(Material provided Opens)

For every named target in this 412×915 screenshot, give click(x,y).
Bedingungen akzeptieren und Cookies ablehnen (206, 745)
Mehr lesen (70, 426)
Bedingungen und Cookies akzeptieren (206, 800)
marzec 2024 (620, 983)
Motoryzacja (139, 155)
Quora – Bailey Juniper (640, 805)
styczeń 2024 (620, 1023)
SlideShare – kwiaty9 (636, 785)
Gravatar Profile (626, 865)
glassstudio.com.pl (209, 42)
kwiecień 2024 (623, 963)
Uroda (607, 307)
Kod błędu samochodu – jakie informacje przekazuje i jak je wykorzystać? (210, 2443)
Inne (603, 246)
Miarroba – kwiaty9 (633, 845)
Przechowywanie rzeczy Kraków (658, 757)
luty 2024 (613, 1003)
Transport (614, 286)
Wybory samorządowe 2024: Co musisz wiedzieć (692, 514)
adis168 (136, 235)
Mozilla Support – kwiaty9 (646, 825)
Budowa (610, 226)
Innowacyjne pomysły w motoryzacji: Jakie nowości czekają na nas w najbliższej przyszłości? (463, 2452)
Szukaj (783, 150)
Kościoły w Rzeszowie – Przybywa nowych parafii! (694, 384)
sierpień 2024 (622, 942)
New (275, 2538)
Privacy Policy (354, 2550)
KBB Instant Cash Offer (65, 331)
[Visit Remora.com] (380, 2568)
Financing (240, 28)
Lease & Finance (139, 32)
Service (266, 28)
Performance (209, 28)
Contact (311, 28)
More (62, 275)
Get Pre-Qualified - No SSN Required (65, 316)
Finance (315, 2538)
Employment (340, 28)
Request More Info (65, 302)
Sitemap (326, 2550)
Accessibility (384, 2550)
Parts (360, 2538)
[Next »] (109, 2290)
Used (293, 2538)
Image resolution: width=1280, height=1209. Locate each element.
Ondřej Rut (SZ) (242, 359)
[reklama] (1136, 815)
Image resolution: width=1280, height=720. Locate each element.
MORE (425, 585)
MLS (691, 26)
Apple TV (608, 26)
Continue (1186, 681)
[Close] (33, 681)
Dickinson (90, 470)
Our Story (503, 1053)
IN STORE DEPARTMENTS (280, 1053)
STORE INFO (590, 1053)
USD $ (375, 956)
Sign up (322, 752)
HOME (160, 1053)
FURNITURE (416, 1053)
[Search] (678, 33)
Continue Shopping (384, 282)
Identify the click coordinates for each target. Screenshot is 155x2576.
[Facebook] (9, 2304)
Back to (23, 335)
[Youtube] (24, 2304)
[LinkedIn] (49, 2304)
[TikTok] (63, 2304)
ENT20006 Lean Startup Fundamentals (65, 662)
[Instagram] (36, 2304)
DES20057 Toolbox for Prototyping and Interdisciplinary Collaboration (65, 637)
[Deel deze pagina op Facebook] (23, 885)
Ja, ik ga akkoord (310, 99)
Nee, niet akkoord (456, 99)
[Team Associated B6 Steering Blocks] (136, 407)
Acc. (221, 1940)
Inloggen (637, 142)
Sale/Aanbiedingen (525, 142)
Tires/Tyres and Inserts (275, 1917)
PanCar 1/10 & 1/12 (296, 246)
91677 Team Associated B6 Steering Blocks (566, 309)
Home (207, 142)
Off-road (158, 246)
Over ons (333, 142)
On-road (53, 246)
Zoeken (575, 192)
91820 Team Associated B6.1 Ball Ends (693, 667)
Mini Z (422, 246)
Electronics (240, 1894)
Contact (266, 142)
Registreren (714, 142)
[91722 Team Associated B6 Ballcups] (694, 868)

(Material provided Closes)

- **Activity**:
Would you copy out exactly the lines above that start at the one containing "Mehr lesen (70, 426)" and end at the one containing "Uroda (607, 307)", inclusive?

- **Output of the exercise**:
Mehr lesen (70, 426)
Bedingungen und Cookies akzeptieren (206, 800)
marzec 2024 (620, 983)
Motoryzacja (139, 155)
Quora – Bailey Juniper (640, 805)
styczeń 2024 (620, 1023)
SlideShare – kwiaty9 (636, 785)
Gravatar Profile (626, 865)
glassstudio.com.pl (209, 42)
kwiecień 2024 (623, 963)
Uroda (607, 307)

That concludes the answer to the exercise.